A dedicated hypothalamic oxytocin circuit controls aversive social learning

Abstract To survive and thrive in a complex social group, it is essential to not only know who to approach but more importantly who to avoid. After a single defeat, mice learn to stay away from the winning aggressor for weeks. Here, we identify oxytocin neurons in the retrochiasmatic supraoptic nucleus (SOR OXT ) and oxytocin receptor expressing cells in the anterior subdivision of ventromedial hypothalamus, ventrolateral part (aVMHvl OXTR ) as a key circuit motif for defeat-induced social avoidance learning. After defeat, aVMHvl OXTR cells drastically increase their responses to aggressor cues. This response change is functionally important as optogenetic activation of aVMHvl OXTR cells elicits time-locked social avoidance towards a benign social target whereas inactivating the cells suppresses defeat-induced social avoidance. Furthermore, OXTR in the aVMHvl is itself essential for the behavior change. Knocking out OXTR in the aVMHvl or antagonizing the receptor during defeat, but not during post-defeat social interaction, impairs defeat-induced social avoidance. aVMHvl OXTR receives its private source of oxytocin from SOR OXT cells, which are highly activated by the noxious somatosensory inputs associated with defeat.
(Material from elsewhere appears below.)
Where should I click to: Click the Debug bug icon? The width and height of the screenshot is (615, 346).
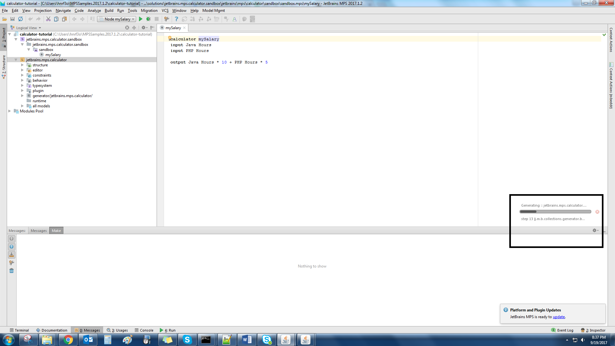click(148, 19)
Oxytocin released from SOR OXT depolarizes aVMHvl OXTR cells and facilitates their synaptic potentiation, and hence, increases aVMHvl OXTR cell responses to aggressor cues. Ablating SOR OXT cells impairs defeat-induced social avoidance learning whereas activating the cells promotes social avoidance after a subthreshold defeat experience. Altogether, our study reveals an essential role of SOR OXT -aVMHvl OXTR circuit in defeat-induced social learning and highlights the importance of brain oxytocin system in social plasticity.